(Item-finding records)
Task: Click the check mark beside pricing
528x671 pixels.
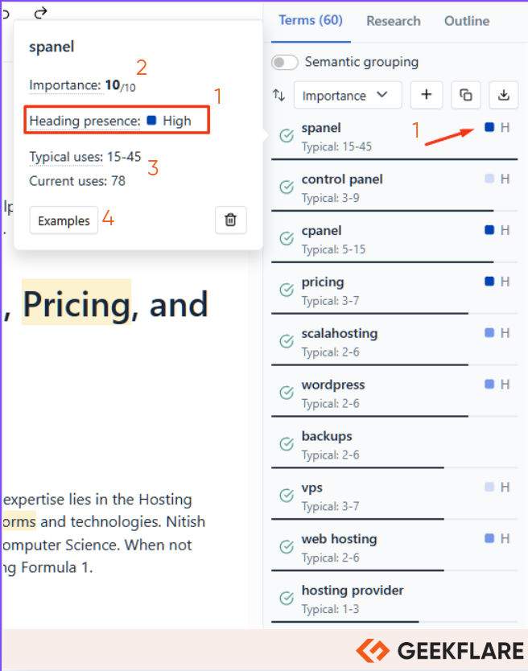Action: point(287,290)

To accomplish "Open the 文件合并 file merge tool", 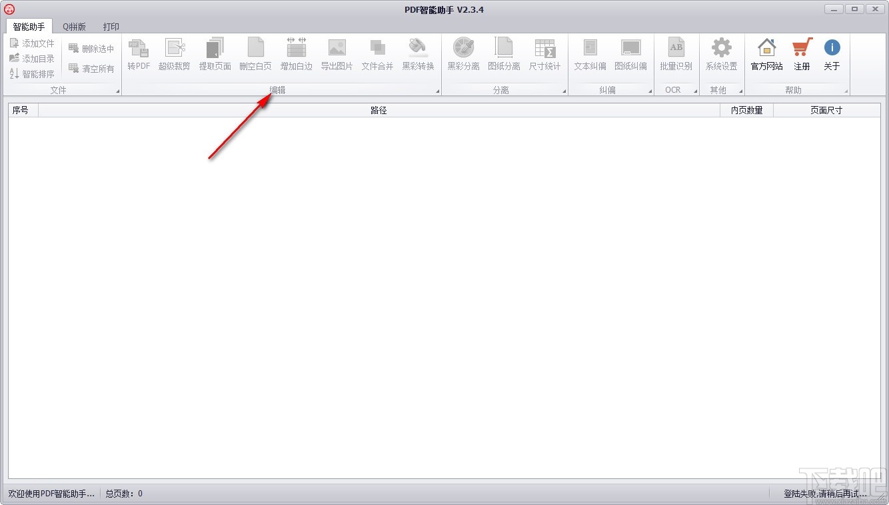I will 377,55.
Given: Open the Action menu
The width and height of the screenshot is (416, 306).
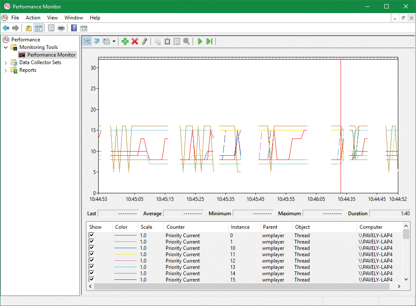Looking at the screenshot, I should 33,18.
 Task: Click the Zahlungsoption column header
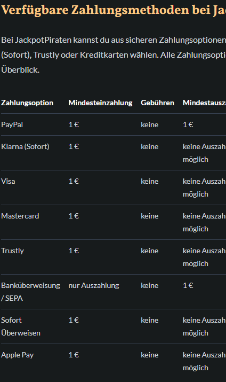click(x=27, y=103)
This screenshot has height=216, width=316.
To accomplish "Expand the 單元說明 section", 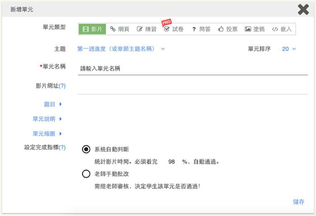I will [47, 119].
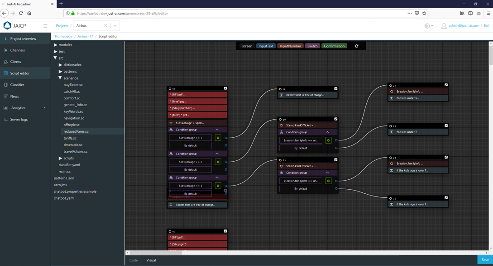Click edit icon on node 23
This screenshot has width=493, height=266.
(x=336, y=160)
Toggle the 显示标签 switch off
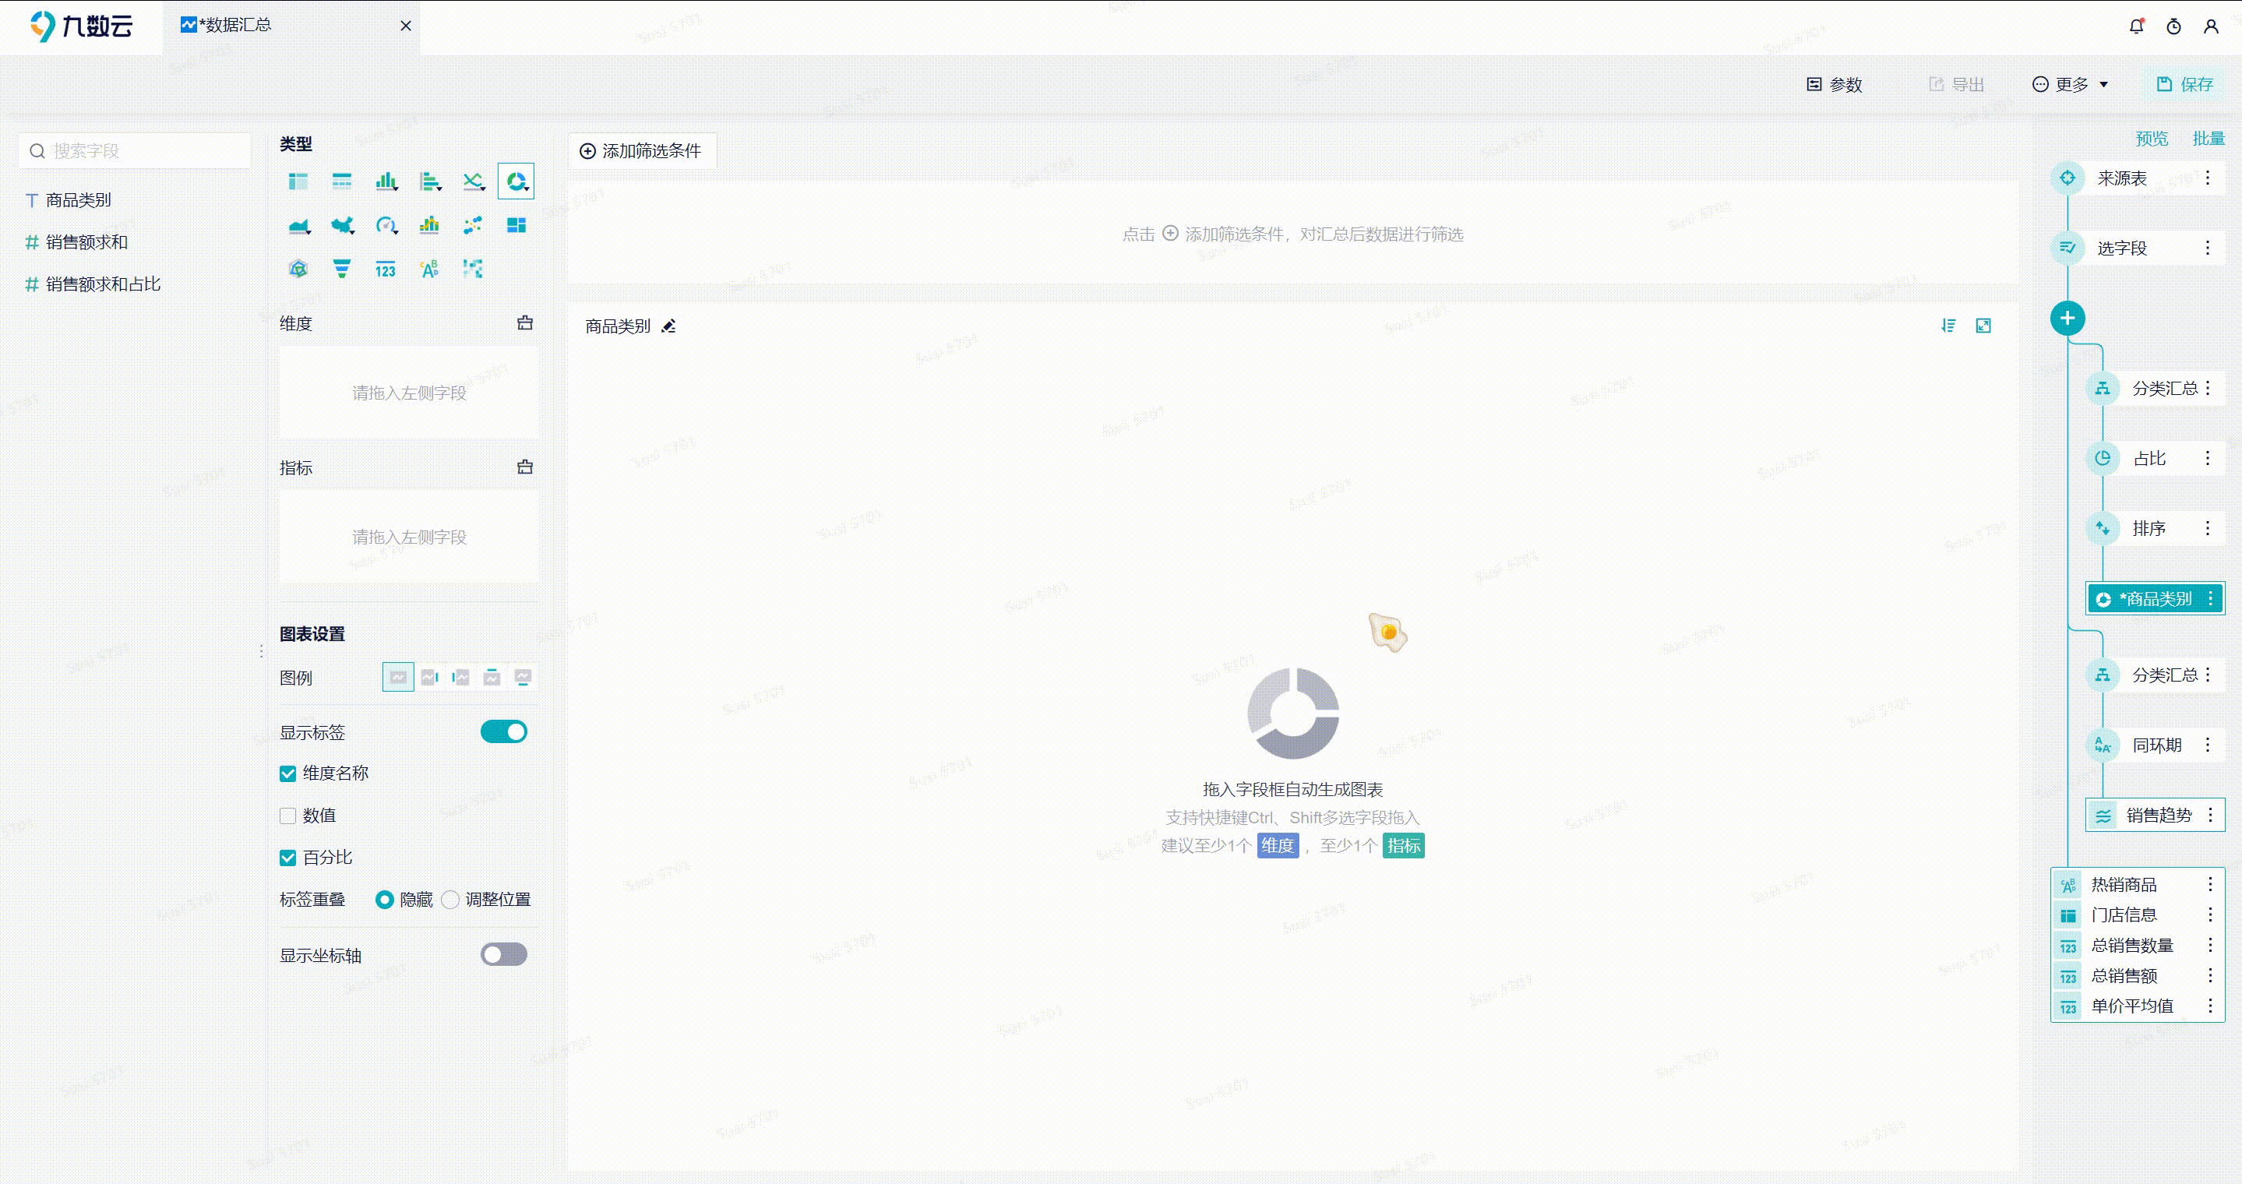 click(503, 732)
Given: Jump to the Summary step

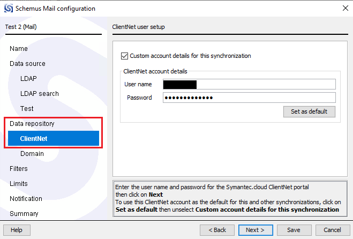Looking at the screenshot, I should point(24,214).
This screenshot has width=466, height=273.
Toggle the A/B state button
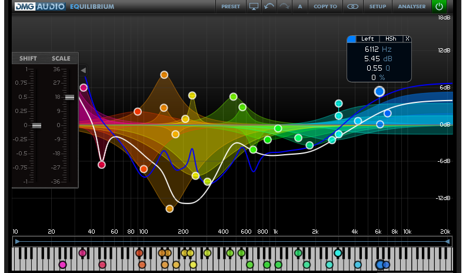pos(300,6)
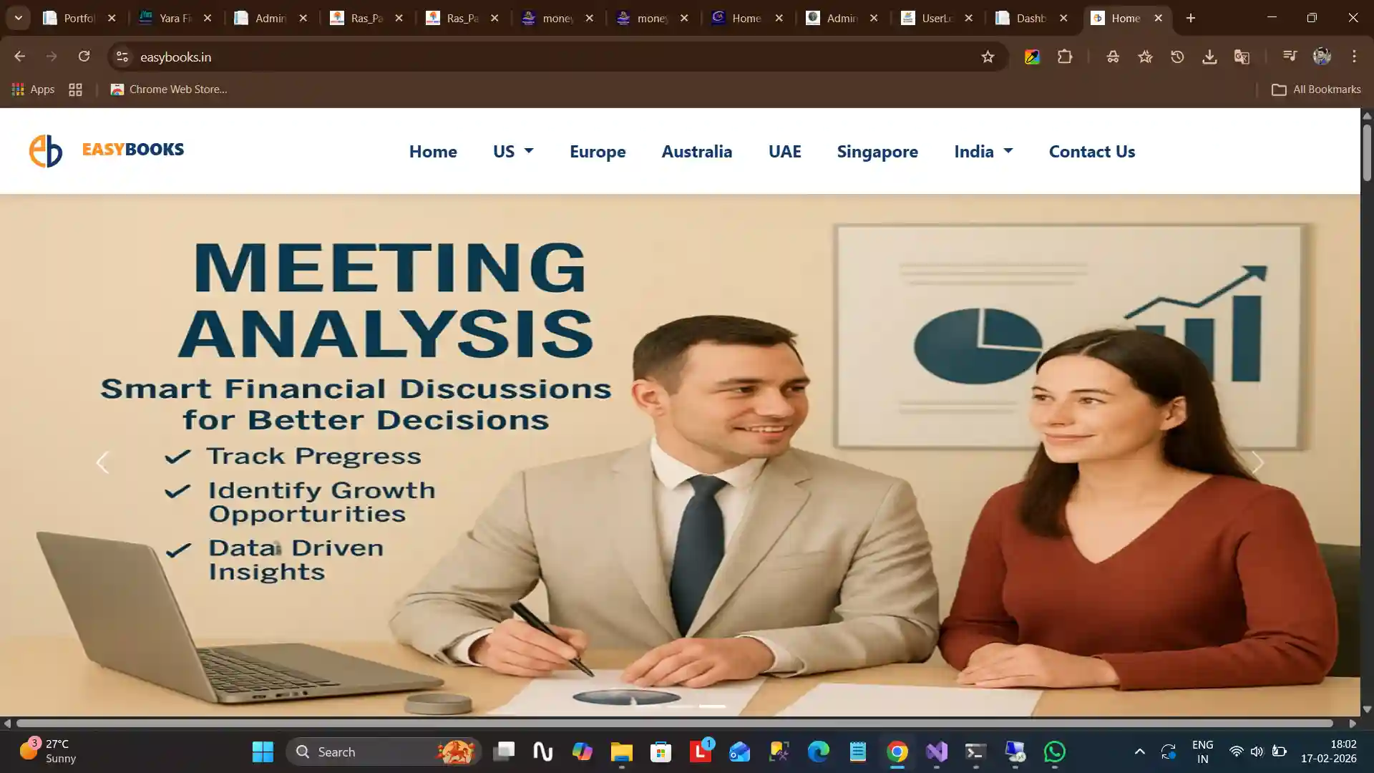
Task: Open the tab search dropdown arrow
Action: tap(19, 18)
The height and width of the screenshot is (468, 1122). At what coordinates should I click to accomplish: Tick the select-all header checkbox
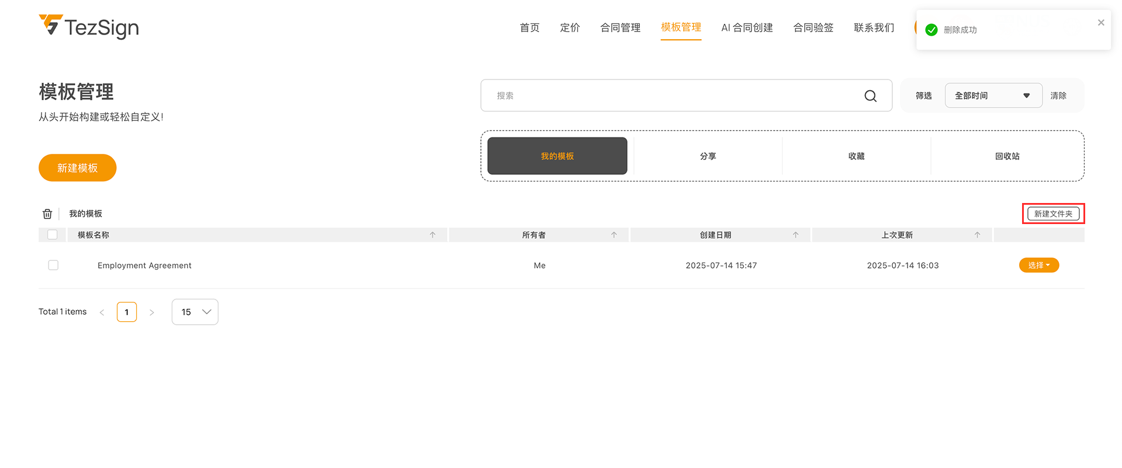point(53,235)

→ Instructions for the task:
Revise the stretch from the line containing "Toggle the 显示标签 switch off" through the end of the entries by swapping "Summary" for "Review" and leaving everything else as is. Give back only those lines, without the pictures.

→ Exercise answer:
Toggle the 显示标签 switch off
 click(503, 732)
Given: Jump to the Review step

Looking at the screenshot, I should point(24,214).
This screenshot has width=466, height=273.
Toggle the A/B state button
pos(300,6)
Task: Open the tab search dropdown arrow
Action: tap(19, 18)
The height and width of the screenshot is (468, 1122). At what coordinates should I click to accomplish: Tick the select-all header checkbox
point(53,235)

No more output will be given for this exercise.